Questi sono i giorni in cui gli investitori raccolgono le idee sulle prospettive finanziarie e borsistiche per l’anno che inizia. Il primo passo è l’analisi di quello che ci ha lasciato l’anno appena concluso. Le borse, anche quella italiana, hanno chiuso un 2024 positivo. Quella di Milano ha messo ha segno un rialzo del 12% trainato dalla performance delle banche. Il principale listino americano ha chiuso con un +24%; gli incrementi degli ultimi due anni in America, complessivamente, non si vedevano dal 1997-1998, quando sulle borse andava in scena la bolla della new economy.
Questi rialzi sono avvenuti in uno scenario di economia più resiliente di quanto ci si aspettasse, soprattutto in America e in parte anche in Italia, e di inflazione in discesa che ha permesso alle Banche centrali di tagliare i tassi.

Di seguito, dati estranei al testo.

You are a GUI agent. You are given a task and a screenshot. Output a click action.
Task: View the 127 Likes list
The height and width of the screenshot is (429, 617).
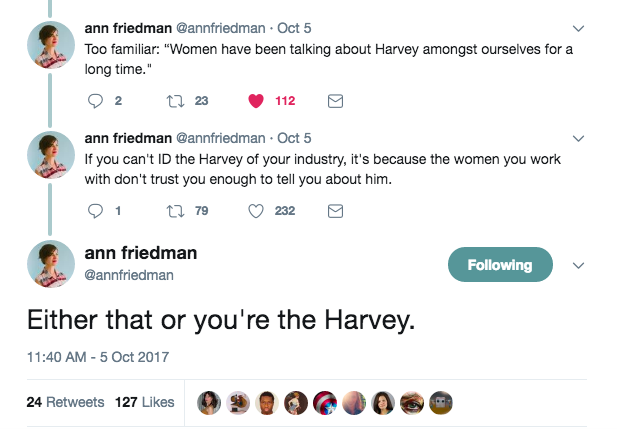coord(145,402)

La risposta in un quadro di liquidità abbondante ha generato rialzi diffusi. In America, per ora, non si vedono segnali di crisi e quindi l’attenzione rimarrà sui prezzi nella misura in cui possono far invertire la rotta della politica monetaria. Diverso è il caso europeo; in questo caso i rischi per l’inflazione sono importati perché l’andamento economico è molto peggiore. L’attenzione, in questo caso, sarà sulla crescita in particolare delle economie industriali e di quelle maggiormente colpite dalla crisi energetica.
L’Europa, Italia e Germania in primis, esce dal 2024 con prezzi dell’elettricità sensibilmente superiori a quelli di dodici mesi fa. Non solo non si intravede alcuna prospettiva di normalizzazzione, ma si rischia un ulteriore peggioramento. Le rinnovabili non sono una risposta perché la tecnologia dell’immagazzinamento di energia in eccesso non è matura; il nucleare è una risposta solo nel medio lungo termine e l’Europa si rifiuta di investire soldi e capitale politico sul gas. L’Europa è quindi particolarmente vulnerabile sia a nuove crisi energetiche, sia al peggioramento del quadro geopolitico, soprattutto in Medio Oriente e nell’Africa mediterranea.

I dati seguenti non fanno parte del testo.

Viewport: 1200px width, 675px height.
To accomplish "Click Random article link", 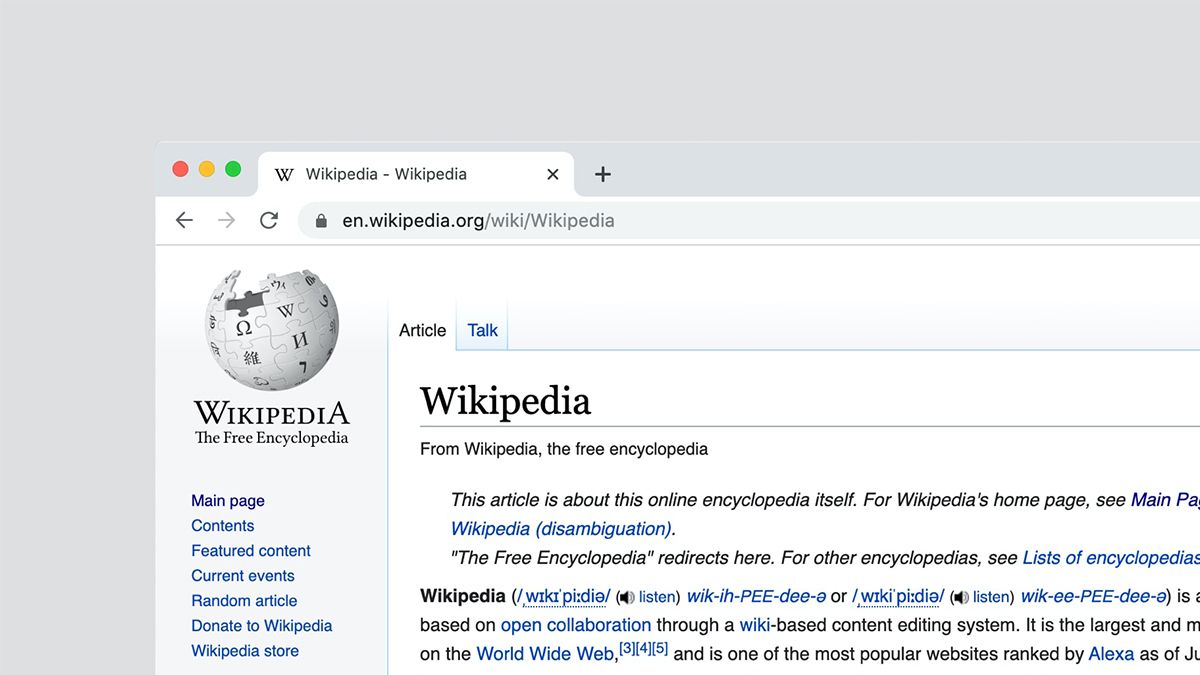I will point(244,601).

L’altra vulnerabilità in Europa è la politica interna. Le elezioni in Germania sono vicine e nessuno può escludere il rafforzamento delle forze più anti-europee. L’altro Paese chiave dell’Unione, la Francia, arriva da una stagione di volatilità politica che non sembra conclusa; il nuovo Esecutivo è nella migliore delle ipotesi appena più stabile di quello appena caduto. L’instabilità a livello di politica interna dei Paesi membri ha un riflesso a livello di Commissione europea che emerge sulle politiche energetiche ed economiche.
La prima urgenza economica europea per il 2025 è la crisi energetica, mentre la priorità geopolitica sono i conflitti in Ucraina e in Medio Oriente.
Il 2025 si aprirà con le luci puntate sulla presidenza Trump. Le promesse elettorali di stretta sull’immigrazione, dazi e protezionismo non hanno ancora una forma definita anche se gli sviluppi delle ultime settimane danno qualche elemento. Il più importante indica la prospettiva di un accordo commerciale con la Cina. Le dichiarazioni degli ultimi mesi suggeriscono poi una minore volontà degli Stati Uniti di sostenere la guerra in Ucraina; se il conflitto non si conclude sarà l’Europa a raccogliere il testimone finanziario e forse non solo. Trump proverà in ogni modo a sostenere economia e mercati; questo è positivo anche per gli europei.
Se c’è un punto di caduta tutto indica che sia sui mercati delle obbligazioni governative perché qualsiasi percezione di risalita dell’inflazione senza una stretta sul deficit pubblico si tradurrà in un rialzo dei rendimenti. Questo è vero sia per l’Europa che per gli Stati Uniti di Trump. Per il momento tutto sembra rimandato all’insediamento del nuovo Presidente americano e ai suoi primi “100 giorni”.